I’m going to have to come clean early in my blog. For some time now it has been no longer permissable to blame the parents especially the “mother” for a child’s schizophrenia. But surely it would be remiss of me to attribute my son’s problems entirely to him. I am operating on the assumption that I can help his healing if I find out what it is about me that has affected him. We have heard over and over again that the parents are not to blame. Maybe so, but since schizophrenia emerges in the teenage years, parents are the people who have controlled the environment up until then.
Dr. Loren Mosher was a former chief (1969–1980) of the Center for Studies of Schizophrenia at the National Institute of Mental Health. He blamed schizophrenia on bad parenting, typically by the mother: “There are two aspects of family life that have been consistently highly associated with what’s called schizophrenia. One has been dubbed ‘communication deviance.’ It’s simple. Just means that when you sit with these parents, you can’t figure out what the hell it is they’re talking about. They can’t focus on things. You can’t visualize what they say. They go off on tangents. They are loose in the way that they think.” He stated that the other thing that was clear from studies was that “when families are very hostile to and critical of their offspring, that’s not good for them.”

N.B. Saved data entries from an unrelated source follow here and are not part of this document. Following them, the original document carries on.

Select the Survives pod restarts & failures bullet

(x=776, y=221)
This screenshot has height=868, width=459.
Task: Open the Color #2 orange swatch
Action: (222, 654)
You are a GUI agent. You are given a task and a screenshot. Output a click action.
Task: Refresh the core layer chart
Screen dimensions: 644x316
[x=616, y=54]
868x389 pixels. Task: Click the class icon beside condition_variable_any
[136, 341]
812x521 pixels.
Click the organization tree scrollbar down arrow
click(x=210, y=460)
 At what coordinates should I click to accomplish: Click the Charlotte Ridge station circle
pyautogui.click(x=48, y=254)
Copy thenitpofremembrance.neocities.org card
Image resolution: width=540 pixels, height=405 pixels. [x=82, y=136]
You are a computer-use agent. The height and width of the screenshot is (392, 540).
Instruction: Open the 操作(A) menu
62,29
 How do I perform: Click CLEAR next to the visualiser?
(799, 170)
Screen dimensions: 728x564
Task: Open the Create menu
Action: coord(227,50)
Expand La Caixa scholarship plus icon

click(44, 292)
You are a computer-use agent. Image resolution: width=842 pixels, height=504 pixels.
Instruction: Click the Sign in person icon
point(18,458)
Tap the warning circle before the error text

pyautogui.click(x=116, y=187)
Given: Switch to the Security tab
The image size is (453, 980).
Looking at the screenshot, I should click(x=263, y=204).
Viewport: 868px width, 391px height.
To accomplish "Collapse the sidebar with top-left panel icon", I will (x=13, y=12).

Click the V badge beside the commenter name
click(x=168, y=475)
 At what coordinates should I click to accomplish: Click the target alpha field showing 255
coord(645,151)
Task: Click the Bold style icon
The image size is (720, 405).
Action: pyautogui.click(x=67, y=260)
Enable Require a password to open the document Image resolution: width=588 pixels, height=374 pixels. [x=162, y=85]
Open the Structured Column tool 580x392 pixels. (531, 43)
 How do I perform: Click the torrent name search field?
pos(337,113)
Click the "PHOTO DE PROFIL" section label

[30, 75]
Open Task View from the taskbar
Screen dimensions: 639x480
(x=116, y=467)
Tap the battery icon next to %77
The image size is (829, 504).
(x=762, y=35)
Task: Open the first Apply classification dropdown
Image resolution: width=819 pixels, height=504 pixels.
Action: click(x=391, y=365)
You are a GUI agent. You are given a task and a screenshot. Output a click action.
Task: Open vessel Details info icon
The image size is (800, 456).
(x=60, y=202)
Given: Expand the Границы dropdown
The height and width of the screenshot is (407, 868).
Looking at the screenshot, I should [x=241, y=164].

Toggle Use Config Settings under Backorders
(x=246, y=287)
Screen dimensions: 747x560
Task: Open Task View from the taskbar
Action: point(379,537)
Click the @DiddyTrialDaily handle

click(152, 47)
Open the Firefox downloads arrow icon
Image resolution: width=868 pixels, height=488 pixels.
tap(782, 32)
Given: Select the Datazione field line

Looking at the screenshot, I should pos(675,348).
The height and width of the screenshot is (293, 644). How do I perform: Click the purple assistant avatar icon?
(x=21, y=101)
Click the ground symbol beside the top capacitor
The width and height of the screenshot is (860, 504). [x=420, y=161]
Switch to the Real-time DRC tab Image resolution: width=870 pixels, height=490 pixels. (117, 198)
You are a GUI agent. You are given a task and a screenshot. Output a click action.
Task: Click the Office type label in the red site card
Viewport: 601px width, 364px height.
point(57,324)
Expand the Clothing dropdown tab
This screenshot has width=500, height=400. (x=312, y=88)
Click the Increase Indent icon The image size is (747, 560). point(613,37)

Dr. Mosher’s patronizing view of the parents echoes the view of Dr. Leo Kanner, who wrote the first English language textbook on child psychiatry in 1935. In it, he adopted the term “infantile autism” to describe a set of behavioral characteristics of certain aloof children. “All too often this child is the offspring of highly organized, professional parents, cold and rational—the type that Dr. Kanner describes as “just happening to defrost enough to produce a child.” Such a mother became popularly known as a “refrigerator mother”, a term used for mothers of autistics but also of schizophrenics.
An article in the British Journal of Medical Psychology (1961) claimed: “In the interviews they manifested chaotic forms of communication while sounding superficially sensible. . . The mothers of schizophrenics did not adapt well to external reality, as shown by poor reality testing, marked denial, and projection. Disorders of thought were prominent, giving an impression of ‘diluted schizophrenia’ in these mothers.”
I am willing to entertain the thought that I may have communication deviance while sounding superficially sensible. I have always thought of myself as on track and a cut to the chase type of person. Nobody has ever accused me of not being on track. Come to think of it, my university English professor once said that I write well, but vaguely. Hmm. Since I started paying attention to this flaw, I have stopped using vague terms like “seems to” and “appears to”. I am trying hard to be more definitive, if only to avoid an impression of diluted schizophrenia. There are enough people around me at work who give off this impression.